E-mail: chill@miamiproject.med.miami.edu

Abstract

Poor survival of cells transplanted into the CNS is a widespread problem and limits their therapeutic potential. Whereas substantial loss of transplanted cells has been described, the extent of acute cell loss has not been quantified previously. To assess the extent and temporal profile of transplanted cell death, and the contributions of necrosis and apoptosis to this cell death following spinal cord injury, different concentrations of Schwann cells (SCs), lentivirally transduced to express green fluorescent protein (GFP), were transplanted into a 1-week-old moderate contusion of the adult rat thoracic spinal cord. In all cases, transplanted cells were present from 10 min to 28 days. There was a 78% reduction in SC number within the first week, with no significant decrease thereafter. Real-time polymerase chain reaction showed a similar 80% reduction in GFP-DNA within the first week, confirming that the decrease in SC number was due to death rather than decreased GFP transgene expression. Cells undergoing necrosis and apoptosis were identified using antibodies against the calpain-mediated fodrin breakdown product and activated caspase 3, respectively, as well as ultrastructurally.
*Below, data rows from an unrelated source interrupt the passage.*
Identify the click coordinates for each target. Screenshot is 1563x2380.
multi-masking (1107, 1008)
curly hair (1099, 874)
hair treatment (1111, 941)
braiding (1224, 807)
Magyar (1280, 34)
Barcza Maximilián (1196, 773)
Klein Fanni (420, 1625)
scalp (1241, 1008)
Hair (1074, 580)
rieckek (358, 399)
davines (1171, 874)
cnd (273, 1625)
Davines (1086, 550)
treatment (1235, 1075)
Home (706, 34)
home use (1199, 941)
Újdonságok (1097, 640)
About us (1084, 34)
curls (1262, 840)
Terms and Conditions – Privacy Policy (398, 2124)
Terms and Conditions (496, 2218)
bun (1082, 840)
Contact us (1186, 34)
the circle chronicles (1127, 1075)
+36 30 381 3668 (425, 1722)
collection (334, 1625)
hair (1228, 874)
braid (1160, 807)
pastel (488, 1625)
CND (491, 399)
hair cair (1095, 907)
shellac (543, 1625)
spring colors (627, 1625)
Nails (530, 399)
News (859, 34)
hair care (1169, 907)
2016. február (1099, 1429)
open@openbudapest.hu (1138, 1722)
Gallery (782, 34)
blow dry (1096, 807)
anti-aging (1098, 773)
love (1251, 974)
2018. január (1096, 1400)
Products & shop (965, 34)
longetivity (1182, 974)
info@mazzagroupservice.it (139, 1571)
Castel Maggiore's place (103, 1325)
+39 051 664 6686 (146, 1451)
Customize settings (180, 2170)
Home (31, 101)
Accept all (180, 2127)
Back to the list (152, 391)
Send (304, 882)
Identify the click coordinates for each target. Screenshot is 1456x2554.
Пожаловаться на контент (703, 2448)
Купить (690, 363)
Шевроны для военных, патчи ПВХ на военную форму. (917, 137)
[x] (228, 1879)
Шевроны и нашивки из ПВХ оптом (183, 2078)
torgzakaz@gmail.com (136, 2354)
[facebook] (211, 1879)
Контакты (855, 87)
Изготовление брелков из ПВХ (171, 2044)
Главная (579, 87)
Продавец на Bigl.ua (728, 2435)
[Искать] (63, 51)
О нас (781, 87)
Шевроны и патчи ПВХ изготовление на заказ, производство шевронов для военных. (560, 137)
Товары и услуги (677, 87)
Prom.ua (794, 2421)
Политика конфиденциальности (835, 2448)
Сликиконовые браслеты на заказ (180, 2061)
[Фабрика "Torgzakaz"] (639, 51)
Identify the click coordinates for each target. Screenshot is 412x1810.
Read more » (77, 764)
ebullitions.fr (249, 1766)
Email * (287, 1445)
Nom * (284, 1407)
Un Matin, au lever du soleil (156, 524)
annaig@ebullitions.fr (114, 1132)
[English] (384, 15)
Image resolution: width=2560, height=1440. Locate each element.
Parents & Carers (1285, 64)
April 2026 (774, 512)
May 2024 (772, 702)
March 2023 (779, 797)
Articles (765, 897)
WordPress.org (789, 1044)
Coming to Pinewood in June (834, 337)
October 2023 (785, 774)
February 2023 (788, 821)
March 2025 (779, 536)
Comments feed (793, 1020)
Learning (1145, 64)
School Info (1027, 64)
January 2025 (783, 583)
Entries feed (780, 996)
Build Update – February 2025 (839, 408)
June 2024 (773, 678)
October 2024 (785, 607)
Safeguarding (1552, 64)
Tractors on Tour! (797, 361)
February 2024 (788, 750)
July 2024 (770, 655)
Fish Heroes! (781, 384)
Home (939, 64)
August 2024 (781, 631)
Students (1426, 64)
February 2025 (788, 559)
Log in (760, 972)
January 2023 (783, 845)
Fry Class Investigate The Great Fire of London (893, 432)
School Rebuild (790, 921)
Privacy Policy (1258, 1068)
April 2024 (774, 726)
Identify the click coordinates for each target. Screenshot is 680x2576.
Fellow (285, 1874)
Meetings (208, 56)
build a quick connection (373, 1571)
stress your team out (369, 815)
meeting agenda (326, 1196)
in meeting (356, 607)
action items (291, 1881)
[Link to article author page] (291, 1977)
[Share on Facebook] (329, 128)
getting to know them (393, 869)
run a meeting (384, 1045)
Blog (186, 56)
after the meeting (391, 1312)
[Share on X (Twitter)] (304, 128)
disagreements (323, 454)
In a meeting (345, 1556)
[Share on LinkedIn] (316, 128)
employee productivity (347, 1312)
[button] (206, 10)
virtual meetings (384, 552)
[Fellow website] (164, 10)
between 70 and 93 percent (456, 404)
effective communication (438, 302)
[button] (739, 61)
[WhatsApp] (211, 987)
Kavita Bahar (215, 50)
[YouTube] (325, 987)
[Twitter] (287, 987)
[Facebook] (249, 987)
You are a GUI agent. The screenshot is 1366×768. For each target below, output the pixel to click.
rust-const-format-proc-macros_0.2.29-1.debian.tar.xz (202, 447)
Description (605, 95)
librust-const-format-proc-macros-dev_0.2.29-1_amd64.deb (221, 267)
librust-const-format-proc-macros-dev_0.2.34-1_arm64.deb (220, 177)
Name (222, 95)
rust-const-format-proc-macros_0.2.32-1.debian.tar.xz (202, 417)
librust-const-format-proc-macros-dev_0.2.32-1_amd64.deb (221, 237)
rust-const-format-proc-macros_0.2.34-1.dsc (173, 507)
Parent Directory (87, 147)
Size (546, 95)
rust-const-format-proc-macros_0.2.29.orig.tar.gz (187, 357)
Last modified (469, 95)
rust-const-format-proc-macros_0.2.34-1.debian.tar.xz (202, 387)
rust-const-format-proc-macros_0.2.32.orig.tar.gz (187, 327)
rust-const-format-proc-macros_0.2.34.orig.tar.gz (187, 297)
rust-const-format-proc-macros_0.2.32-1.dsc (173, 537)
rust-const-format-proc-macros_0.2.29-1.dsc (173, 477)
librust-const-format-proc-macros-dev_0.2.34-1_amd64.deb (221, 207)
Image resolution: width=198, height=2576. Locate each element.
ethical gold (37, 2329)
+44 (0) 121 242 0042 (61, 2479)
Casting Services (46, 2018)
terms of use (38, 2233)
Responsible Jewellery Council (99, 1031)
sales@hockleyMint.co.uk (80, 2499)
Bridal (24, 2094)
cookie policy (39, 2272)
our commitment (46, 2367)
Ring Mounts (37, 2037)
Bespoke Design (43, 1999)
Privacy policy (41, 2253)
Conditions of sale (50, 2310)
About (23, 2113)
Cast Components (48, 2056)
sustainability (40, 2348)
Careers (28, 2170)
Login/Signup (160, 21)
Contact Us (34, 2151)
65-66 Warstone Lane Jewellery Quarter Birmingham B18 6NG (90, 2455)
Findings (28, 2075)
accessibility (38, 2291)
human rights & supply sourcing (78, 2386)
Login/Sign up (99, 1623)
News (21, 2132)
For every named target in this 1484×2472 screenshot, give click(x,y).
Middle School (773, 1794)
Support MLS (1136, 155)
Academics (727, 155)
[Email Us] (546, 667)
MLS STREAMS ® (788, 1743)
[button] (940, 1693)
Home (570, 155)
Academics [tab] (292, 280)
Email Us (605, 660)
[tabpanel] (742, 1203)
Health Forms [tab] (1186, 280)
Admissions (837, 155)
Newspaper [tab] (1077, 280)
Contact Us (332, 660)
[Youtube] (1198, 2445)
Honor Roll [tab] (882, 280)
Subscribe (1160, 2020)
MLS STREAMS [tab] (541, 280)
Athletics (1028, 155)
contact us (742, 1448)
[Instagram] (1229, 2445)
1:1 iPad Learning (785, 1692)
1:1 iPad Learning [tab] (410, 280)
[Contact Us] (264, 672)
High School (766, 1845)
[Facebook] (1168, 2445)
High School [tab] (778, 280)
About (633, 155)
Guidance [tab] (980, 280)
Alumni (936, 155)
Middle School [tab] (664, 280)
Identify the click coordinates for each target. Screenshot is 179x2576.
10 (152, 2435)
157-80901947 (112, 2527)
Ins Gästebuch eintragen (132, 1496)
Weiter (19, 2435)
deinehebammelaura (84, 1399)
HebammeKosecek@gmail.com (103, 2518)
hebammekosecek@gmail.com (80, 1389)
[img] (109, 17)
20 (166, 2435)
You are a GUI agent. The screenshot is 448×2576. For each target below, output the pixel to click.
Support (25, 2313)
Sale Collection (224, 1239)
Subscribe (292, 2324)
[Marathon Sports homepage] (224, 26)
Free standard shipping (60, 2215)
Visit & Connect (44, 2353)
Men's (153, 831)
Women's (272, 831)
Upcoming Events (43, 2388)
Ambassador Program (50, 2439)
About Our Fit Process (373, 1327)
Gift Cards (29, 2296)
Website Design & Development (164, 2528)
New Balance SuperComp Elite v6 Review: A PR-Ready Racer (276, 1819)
Six times more SCs died during the first week after transplantation by necrosis than apoptosis, with the majority of cell death occurring within the first 24 h. The early death of transplanted SCs indicates that factors present, even 1 week after a moderate contusion, are capable of inducing substantial transplanted cell death. Intervention by strategies that limit necrosis and/or apoptosis should be considered for enhancing acute survival of transplanted cells.